MiCA alignment, veto politics and supervisory reach

The bill is designed to bring Poland into conformity with the EU’s Markets in Crypto-Assets (MiCA) regulation, addressing Poland’s status as the only EU member state without a MiCA-compliant domestic law and the perceived competitive disadvantage this creates for local firms. Proponents argue that closing this gap is essential to preserve cross-border market access and to avoid regulatory fragmentation that could impair liquidity and on-ramp efficiency for institutional entrants.

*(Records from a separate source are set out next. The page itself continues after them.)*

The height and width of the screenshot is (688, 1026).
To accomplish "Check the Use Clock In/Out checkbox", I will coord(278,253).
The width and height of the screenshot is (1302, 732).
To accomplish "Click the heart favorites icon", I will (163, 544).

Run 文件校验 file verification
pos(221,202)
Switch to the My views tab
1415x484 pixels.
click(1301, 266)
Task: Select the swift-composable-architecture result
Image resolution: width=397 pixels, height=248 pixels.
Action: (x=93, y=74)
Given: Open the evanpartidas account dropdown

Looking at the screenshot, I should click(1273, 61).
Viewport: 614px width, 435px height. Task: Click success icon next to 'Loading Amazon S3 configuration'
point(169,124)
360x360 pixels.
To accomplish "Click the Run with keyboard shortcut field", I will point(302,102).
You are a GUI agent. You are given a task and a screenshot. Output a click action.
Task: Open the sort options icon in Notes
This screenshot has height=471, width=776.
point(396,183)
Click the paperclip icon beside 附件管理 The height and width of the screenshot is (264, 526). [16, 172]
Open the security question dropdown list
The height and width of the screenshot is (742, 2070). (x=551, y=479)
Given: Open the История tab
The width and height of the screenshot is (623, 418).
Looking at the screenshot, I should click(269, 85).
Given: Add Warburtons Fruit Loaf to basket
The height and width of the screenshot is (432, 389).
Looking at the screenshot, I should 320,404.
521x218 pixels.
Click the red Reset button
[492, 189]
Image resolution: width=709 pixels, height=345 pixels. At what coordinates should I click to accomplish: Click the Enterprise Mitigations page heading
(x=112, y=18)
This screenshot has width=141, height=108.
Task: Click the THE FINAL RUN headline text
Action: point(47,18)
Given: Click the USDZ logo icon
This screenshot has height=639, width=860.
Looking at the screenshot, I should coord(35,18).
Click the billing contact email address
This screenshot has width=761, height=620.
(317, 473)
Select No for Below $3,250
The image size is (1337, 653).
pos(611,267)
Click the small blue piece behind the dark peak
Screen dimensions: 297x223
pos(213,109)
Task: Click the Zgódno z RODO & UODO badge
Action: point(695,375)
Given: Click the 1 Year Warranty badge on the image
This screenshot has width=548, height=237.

President Andrzej Duda vetoed the earlier version of the law on grounds of “excessive regulation,” “high compliance costs” and provisions he said threaten “the freedoms of Poles, their property, and the stability of the state.” Industry groups have echoed parts of this critique, warning that certain measures are “overly punitive,” particularly proposed supervisory fees and broad, not fully defined domain-blocking powers.

Under the draft, the Polish Financial Supervision Authority (KNF) would gain expanded licensing, supervisory, enforcement and website-blocking powers over crypto-asset service providers (CASPs), a redesign that could materially reshape operational costs, risk management and market structure for platforms serving Polish clients. For custodians and exchanges, this implies tighter oversight and more intrusive compliance expectations than under the current regime.

Prime Minister Donald Tusk’s administration has responded by framing the bill as a national-security priority, arguing that regulatory gaps expose Poland to misuse by foreign intelligence services, criminal networks and money-laundering channels. That narrative positions MiCA alignment not only as an economic integration issue but also as a defensive measure against illicit-finance and geopolitical risk.

Procedurally, the Sejm’s renewed approval sends the text back to the Senate, with the president retaining the power to veto any final version, after an earlier attempt to override his veto fell short of the required three-fifths majority. This sets up another decisive round of negotiations over how to balance market access, supervisory reach and constitutional safeguards in the final statute.

Poland’s renewed push to pass a MiCA-aligned crypto law marks a pivotal phase that will determine regulatory cost structures, enforcement scope and Poland’s attractiveness as an EU crypto hub once the Senate deliberations and any further presidential actions are complete.